There’s a thin line between ornery and annoying. Annoying is manageable. The kids have to go to bed sometime. When the yappy dog down the street starts barking, you can close the windows. And nobody’s making you watch Leno.
But ornery? Ornery you can slap down and it’ll pop right back up - angrier. Ornery like the thick, spiny weeds in the garden. Ornery like Courtney Love’s career.
There’s resilience in ornery - fierce, nasty resilience. So when the book on Brock Lesnar is written, any sportswriter who focuses on the Minnesotan’s famous surly reticence will likewise have to acknowledge that the things that make Lesnar so damn unlikeable may just be the things that make him so damn good.

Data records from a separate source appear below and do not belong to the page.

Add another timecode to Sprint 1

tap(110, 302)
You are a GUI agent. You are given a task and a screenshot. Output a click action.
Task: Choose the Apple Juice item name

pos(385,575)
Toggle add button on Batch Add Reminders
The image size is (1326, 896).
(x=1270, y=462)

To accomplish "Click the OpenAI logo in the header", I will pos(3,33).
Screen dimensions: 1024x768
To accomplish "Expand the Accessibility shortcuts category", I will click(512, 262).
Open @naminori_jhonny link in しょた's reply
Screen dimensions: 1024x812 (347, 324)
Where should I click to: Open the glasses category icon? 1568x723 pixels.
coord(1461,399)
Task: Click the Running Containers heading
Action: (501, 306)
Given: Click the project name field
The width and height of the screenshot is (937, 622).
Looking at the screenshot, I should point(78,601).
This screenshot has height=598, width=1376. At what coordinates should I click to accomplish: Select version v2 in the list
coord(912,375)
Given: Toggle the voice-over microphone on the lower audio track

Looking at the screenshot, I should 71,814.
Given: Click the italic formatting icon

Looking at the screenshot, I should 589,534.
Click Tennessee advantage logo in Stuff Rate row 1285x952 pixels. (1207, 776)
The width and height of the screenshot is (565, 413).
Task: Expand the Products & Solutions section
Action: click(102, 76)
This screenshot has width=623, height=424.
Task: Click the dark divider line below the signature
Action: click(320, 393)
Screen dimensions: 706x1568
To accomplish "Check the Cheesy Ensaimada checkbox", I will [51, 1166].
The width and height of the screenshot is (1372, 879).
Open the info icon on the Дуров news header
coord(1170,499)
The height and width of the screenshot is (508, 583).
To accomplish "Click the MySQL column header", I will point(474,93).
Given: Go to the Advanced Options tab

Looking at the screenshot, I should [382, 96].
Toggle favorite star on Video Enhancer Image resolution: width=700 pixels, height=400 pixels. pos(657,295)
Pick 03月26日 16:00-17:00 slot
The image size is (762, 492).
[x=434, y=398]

The human Timex celebrates a gold-plated victory at UFC 116
That Lesnar returned to the MMA cage - one of sports’ least hospitable environments - is story enough. Ravaged by diverticulitis, the UFC heavyweight champion spent the year after his 2009 title win over Frank Mir out of action. The belt was taken up by Shane Carwin in Lesnar’s absence, and we had one of the year’s most intriguing match-ups. Lesnar had previously relied on monstrous size for intimidation, outweighing Mir by 20 pounds at UFC 100, but in Carwin he’d be facing a near-clone. Without a size disparity and coming off a crippling illness, would Lesnar be able to exploit a psychological edge?
It turns out he didn’t have to. Carwin had no problems getting to Lesnar early and often, peppering him with shots that put Lesnar on his back and in deep trouble. But for all the punches Carwin landed, he just didn’t quite have enough to finish off Lesnar. Not that it wasn’t close. Inferior referees would have stopped the fight after witnessing Carwin’s hurricane of blows, but Lesnar was defending himself and Josh Rosenthal rightly and admirably let the fight continue to see if Lesnar could weather the punishment.
When the bell rang for the second round, it was Carwin that had wilted. Cut near both eyes, Lesnar nonetheless had the bigger gas tank. He used it to take Carwin down, grapple to a dominant back position, and - shocker of shockers - finish the fight the one way nobody thought it would end: a submission hold. One well-cinched arm triangle choke later, Lesnar popped up to the top of the cage, undisputed title waiting for him, and mimicked Carwin’s shots landing on his chin. But this time, Brock was smiling, not wobbling.